I would like to introduce a despicable news story from Toronto Star in January 26 2000 that 10 South Koreans including two minors were caught in illegal border crossing scheme masterminded by another Korean resident in the US and paid $30,000US in fee.
Shame on you, South Koreans!
Two South Korean youths have been returned to Canada after allegedly being among 10 who snuck into the United States at Niagara Falls hidden under hydraulically operated beds in a recreational vehicle.
“It was something we don’t normally see here,” said Mike McLaughlin, U.S. immigration’s assistant director for investigations in the Buffalo district.
Ten South Koreans, ranging in age from 13 to 37, hid in the hollow bottoms of twin beds in the back of the vehicle as it entered at the Whirlpool Bridge in Niagara Falls about 5 a.m.

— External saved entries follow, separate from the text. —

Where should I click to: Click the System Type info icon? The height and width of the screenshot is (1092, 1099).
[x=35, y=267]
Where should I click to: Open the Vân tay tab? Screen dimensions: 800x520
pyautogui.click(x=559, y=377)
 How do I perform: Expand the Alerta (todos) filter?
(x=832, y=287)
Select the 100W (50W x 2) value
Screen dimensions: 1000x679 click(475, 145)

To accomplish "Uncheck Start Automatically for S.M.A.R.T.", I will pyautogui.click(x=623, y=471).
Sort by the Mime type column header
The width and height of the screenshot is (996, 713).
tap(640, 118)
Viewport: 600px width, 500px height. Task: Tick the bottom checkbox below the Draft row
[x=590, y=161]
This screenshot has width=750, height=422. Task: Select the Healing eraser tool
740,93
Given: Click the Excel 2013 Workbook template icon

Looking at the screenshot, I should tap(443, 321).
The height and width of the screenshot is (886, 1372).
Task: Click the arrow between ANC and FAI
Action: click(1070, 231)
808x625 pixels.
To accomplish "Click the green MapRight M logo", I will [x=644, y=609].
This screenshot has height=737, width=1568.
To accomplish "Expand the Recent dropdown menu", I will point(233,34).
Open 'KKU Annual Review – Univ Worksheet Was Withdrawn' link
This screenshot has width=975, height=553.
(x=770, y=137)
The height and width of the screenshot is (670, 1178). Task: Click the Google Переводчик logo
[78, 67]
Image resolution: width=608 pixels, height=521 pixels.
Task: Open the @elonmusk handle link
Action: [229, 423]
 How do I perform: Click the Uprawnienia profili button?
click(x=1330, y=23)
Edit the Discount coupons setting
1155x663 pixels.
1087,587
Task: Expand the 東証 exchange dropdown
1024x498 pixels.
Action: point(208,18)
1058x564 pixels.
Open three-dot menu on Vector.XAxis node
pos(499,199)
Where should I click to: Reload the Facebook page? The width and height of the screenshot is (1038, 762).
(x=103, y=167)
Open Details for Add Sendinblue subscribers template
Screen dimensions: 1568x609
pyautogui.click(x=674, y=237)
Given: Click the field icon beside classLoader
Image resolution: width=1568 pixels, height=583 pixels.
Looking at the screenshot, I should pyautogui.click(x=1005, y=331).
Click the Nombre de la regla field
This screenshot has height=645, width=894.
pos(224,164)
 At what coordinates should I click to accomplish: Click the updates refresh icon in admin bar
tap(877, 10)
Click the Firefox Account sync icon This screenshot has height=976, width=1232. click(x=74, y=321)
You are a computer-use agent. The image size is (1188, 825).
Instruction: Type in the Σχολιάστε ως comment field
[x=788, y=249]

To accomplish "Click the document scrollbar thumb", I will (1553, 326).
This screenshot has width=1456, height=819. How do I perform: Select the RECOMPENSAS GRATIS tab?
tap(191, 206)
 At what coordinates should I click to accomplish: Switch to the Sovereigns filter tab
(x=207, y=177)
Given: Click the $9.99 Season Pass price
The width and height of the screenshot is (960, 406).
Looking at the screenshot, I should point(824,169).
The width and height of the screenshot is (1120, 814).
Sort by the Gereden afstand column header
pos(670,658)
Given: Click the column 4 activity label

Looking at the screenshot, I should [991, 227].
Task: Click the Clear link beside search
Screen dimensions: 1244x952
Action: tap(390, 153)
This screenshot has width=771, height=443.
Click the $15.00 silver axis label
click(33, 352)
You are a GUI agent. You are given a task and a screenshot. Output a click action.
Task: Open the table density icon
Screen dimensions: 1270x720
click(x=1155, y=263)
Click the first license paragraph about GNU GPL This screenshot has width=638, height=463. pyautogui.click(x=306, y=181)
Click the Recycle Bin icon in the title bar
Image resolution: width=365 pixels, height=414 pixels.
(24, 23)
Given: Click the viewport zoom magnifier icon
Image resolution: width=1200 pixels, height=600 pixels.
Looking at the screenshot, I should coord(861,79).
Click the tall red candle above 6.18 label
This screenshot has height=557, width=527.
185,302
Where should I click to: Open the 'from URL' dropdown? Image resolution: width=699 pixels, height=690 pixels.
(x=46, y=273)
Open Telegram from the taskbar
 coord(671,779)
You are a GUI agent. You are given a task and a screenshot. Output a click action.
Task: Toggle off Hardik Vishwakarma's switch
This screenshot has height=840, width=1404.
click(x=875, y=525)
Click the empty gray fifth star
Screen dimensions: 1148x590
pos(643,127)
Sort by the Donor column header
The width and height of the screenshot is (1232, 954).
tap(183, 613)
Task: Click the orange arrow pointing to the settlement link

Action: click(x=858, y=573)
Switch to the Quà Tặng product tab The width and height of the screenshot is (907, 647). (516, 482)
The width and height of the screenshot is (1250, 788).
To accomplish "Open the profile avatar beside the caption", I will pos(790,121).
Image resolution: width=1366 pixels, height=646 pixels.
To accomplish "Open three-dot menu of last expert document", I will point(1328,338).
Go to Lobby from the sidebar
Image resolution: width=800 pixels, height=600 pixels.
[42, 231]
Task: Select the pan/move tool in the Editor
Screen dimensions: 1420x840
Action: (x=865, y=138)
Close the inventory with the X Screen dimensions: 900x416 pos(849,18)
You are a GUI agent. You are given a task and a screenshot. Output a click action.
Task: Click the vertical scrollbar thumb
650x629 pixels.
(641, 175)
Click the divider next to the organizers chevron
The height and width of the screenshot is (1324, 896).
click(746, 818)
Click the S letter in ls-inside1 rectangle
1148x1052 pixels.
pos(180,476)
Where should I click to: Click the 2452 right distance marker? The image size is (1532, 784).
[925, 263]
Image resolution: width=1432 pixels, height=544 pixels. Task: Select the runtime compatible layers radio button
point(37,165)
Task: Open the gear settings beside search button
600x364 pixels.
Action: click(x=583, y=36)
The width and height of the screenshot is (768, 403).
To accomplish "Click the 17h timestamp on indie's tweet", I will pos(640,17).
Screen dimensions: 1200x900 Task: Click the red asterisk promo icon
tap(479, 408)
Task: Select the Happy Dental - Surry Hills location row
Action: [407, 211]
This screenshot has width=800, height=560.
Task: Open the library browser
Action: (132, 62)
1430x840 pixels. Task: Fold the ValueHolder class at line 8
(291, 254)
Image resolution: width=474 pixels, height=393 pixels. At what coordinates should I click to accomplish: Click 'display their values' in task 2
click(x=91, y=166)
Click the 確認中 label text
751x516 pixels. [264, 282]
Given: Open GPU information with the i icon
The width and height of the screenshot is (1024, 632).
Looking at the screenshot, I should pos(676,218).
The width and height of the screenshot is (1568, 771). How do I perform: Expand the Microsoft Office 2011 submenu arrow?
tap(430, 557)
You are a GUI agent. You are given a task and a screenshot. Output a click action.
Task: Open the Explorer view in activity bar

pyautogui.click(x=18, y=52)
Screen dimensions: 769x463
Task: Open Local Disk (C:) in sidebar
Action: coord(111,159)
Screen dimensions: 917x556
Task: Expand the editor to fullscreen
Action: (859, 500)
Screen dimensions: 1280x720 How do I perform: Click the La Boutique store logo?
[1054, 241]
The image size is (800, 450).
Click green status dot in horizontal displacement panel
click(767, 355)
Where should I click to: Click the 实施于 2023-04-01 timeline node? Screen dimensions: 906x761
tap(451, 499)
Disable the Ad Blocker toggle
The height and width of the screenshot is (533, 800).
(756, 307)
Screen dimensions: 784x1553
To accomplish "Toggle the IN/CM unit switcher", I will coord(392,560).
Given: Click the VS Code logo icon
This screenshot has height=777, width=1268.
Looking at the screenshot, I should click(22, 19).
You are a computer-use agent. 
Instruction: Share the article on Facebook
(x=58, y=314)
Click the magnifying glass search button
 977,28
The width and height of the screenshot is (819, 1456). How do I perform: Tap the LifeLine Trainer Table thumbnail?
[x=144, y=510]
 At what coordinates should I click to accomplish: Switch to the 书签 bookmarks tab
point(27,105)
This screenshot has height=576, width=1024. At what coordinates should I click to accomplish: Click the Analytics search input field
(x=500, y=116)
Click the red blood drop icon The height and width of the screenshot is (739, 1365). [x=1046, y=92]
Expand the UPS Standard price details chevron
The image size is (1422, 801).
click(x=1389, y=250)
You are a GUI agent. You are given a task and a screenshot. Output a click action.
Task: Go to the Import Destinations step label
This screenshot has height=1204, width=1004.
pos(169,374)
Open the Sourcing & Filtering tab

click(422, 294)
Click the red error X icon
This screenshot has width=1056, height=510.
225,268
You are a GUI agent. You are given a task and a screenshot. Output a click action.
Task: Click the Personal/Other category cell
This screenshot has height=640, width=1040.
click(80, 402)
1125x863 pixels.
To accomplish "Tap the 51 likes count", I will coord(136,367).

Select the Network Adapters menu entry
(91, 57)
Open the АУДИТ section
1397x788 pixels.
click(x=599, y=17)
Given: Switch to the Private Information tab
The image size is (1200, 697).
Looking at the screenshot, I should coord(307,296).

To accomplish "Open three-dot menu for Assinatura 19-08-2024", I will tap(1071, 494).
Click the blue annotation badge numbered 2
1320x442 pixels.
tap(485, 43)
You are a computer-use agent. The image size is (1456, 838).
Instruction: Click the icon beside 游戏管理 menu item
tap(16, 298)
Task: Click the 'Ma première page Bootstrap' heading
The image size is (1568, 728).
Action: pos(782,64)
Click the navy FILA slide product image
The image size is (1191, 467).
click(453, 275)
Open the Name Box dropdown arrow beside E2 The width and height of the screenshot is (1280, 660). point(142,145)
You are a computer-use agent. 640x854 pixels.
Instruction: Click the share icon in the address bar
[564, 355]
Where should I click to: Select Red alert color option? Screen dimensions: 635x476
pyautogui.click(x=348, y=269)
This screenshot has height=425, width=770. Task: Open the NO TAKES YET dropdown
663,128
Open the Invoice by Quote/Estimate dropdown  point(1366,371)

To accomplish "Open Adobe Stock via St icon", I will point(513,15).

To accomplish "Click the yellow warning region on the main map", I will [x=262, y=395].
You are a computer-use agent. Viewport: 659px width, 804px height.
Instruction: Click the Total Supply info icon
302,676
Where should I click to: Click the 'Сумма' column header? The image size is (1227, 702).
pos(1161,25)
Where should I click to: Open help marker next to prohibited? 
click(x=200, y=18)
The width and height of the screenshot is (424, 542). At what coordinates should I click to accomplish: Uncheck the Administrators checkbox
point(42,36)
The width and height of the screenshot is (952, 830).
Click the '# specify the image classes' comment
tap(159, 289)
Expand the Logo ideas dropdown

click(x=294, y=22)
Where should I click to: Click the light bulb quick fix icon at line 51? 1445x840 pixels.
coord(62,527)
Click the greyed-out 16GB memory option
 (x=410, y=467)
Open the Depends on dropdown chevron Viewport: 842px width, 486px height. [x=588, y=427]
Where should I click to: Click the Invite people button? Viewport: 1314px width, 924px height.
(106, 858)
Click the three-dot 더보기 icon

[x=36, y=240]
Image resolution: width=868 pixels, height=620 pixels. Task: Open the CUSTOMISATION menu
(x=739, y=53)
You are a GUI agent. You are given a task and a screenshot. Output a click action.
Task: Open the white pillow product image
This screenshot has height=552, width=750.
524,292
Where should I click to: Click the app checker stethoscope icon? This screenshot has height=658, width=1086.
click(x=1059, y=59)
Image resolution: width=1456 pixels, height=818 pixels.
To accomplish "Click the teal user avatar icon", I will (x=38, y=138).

Sunday, U.S. court documents said.
Two youths, two men and six women had arrived at Pearson International Airport late Saturday night and got into the RV with New York license plates, driven by another Korean, McLaughlin said.
Tow members of the group later told officials they were charged $3,000 for the illegal entry and trip to New York, court documents said.
At the border, U.S. officials closely examined the beds, which had metal bases, but could find no proof anyone was under them. They allowed the driver, who had a Korean passport and U.S. alien registration card, to enter.
U.S. agents secretly followed him. He halted at a truck stop on the New York Thruway about 80 kilometers east of Buffalo. Their agents saw two women walking with him to a coffee counter, the documents said.
They arrested the trio and found the rest in the back of the van. All 10 passengers had Korean passports and none spoke English, the court document said.
Kyung Chol Shin is charged with alien smuggling. Two juveniles, 13 and 16, were not charged.
Joo Hyun Kim, Kyung Hee Lee, Sun Young Lee, Ki Bbeum Yang, Dal Jae Mun and Ji Young Kim pleaded guilty to attempting to enter the United States illegally. They were sentenced to time served and were to be returned to Canada today.
Hey Ran Jung and Huan Mook Lee are charged with entering the country without an inspection and attempted illegal entry.
Immigration Canada spokesperson Giovanni Gatti said officials here had been informed of the arrests. She could not discuss specifics about the cases.